Alessandro Barbero, storico e brillante comunicatore, ne regala un’affascinante biografia, ripubblicata per i tipi di Sellerio nella collana “La memoria”,  offrendo anche una sua risposta al quesito posto dall’autorevole magazine tedesco. Sicuramente, lo dimostra ampiamente Barbero, Federico sta all’origine del militarismo tedesco e della sua voglia espansionistica, come anche, precisi e poco nobili, indici di culto della superiorità razziale vengono fuori dai suoi comportamenti e, perfino, da qualche suo scritto. E dire che il percorso educativo di Federico lasciava presupporre ben altri esiti. La sua adolescenza e la sua giovinezza erano state segnate dal conflitto con il re suo padre, uomo rozzo e brutale oltre che ossessionato da da un rigore religioso di marca protestante. Ribelle e tutt’altro che incline alle virtù eroiche, il padre riferendosi al figlio parlava di “quel furfante di Fritz”, Federico era stato negli anni della formazione tutto il contrario del genitore, si era nutrito infatti di buone letture, si era appassionato alla musica (componeva e suonava con maestria il flauto), sembrava affascinato solo dalle raffinatezze soprattutto parigine così da parlare male il tedesco (che considerava lingua barbara) e da usare solo il francese.
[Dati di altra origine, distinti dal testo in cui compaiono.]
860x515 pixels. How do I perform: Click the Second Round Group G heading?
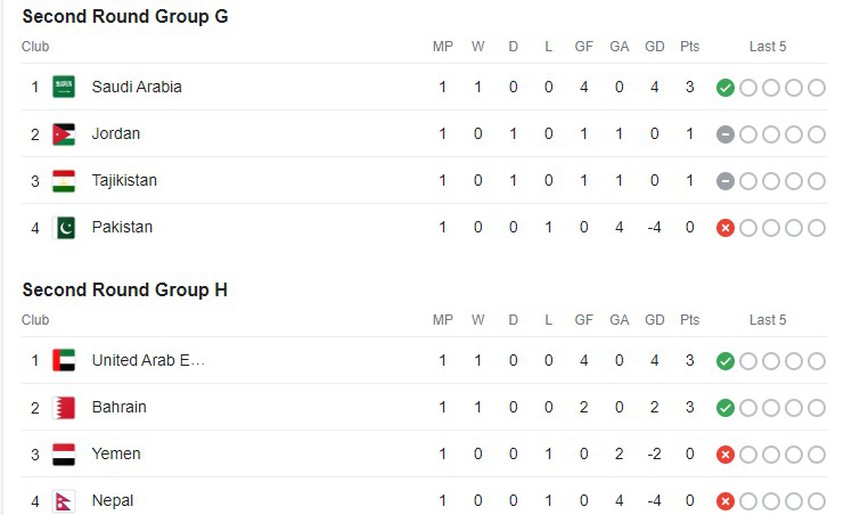coord(125,16)
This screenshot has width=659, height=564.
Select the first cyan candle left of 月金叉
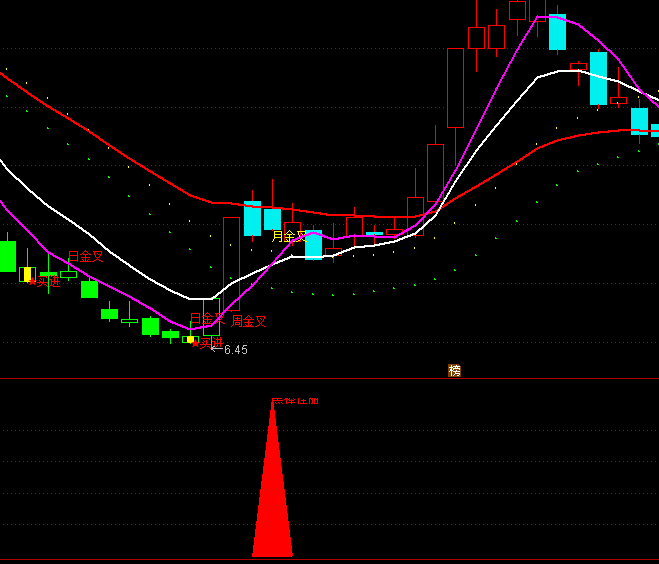click(x=272, y=219)
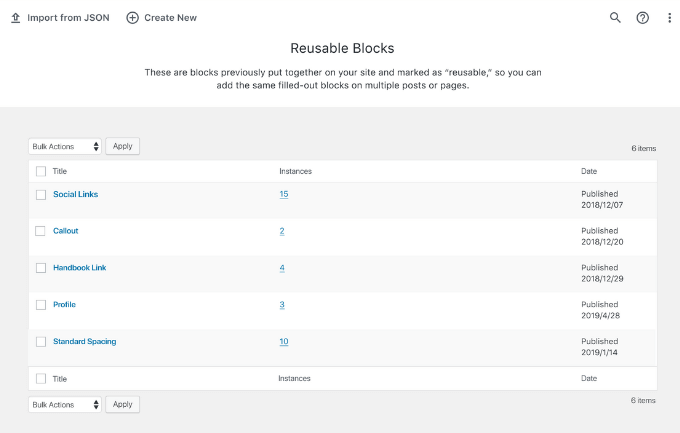Open the Profile block title link
This screenshot has height=433, width=680.
64,305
Una disperazione per Federico Guglielmo che lo considerava un figlio degenere, un effeminato non in grado di assumere le responsabilità di governo per il quale “il re è il primo servitore dello Stato”. Questa rivolta si concretò in un tentativo di fuga andato a male che provocò la reazione violenta del padre e che gli costò anni di esilio  nella sperduta Kustrin. Una disperazione per Federico Guglielmo che, in un certo momento, pensò perfino di diseredarlo. Sembrava, dunque, che l’educazione imposta dal padre dovesse risolversi in un evidente fallimento ma quanto avvenne nel momento in cui, morto il padre, ne raccolse l’eredità quell’esito che appariva scontato venne clamorosamente smentito. Ci fu, infatti, una sorta di inaspettata trasformazione, il giovane raffinato e ostile a tutto quanto sapeva di militaresco, mutò radicalmente pelle manifestandosi il condottiero che per le gesta strabilianti che riuscì a compiere meritò fin dal suo ingresso nella storia politica europea l’appellativo di “Grande”. Già dai suoi primi atti di governo, Federico puntò al rafforzamento della forza militare – una parte più che cospicua del bilancio dello Stato era destinata alle spese militari – nella prospettiva di fare della Prussia, fino ad allora un piccolo regno molto arretrato, una potenza in grado di competere con quelli che erano stati fino ad allora gli assetti di potere europei. Egli inaugurò quindi una politica aggressiva riservandosi sempre la prima mossa così da mettere in difficoltà gli avversari.

Ingrandire la Prussia, anche per farne la potenza egemone nello scacchiere tedesco strappando agli Asburgo pezzi importanti del loro impero, fu l’impegno che lo assorbì per la gran parte del suo regno. Il talento militare lo portò a cogliere vittorie strabilianti e ingenerare l’idea della sua imbattibilità. Questa politica gli consentì di raggiungere l’obbiettivo voluto. La Prussia poté infatti ingrandirsi territorialmente incamerando la Slesia prima e parte della Pomerania, dopo, e divenne una potenza temibile governata col pugno di ferro da quello che l’imperatrice Maria Teresa d’Austria ebbe a definire “il malvagio uomo”. Cinico e spregiudicato, Federico fu, tuttavia, un uomo solo, una solitudine accentuata dalla sua misogenia, che si auto impose, obbedendo ad un senso del dovere esagerato, uno stile di vita austero senza tuttavia trascurare mai di coltivare la passione per i libri e per la scrittura. Per i suoi sudditi, nonostante un evidente disprezzo che nutriva per l’umanità, fu un riferimento forte, il riferimento di giustizia, attento ai bisogni anche del più sperduto villaggio dei suoi domini o ai diritti, se così si possono chiamare, dell’ultimo suddito. Alla sua morte, avvenuta dopo 76 anni di regno e alla vigilia della rivoluzione francese, la vecchia Europa degli imperi, anche per suo merito, non era più la stessa.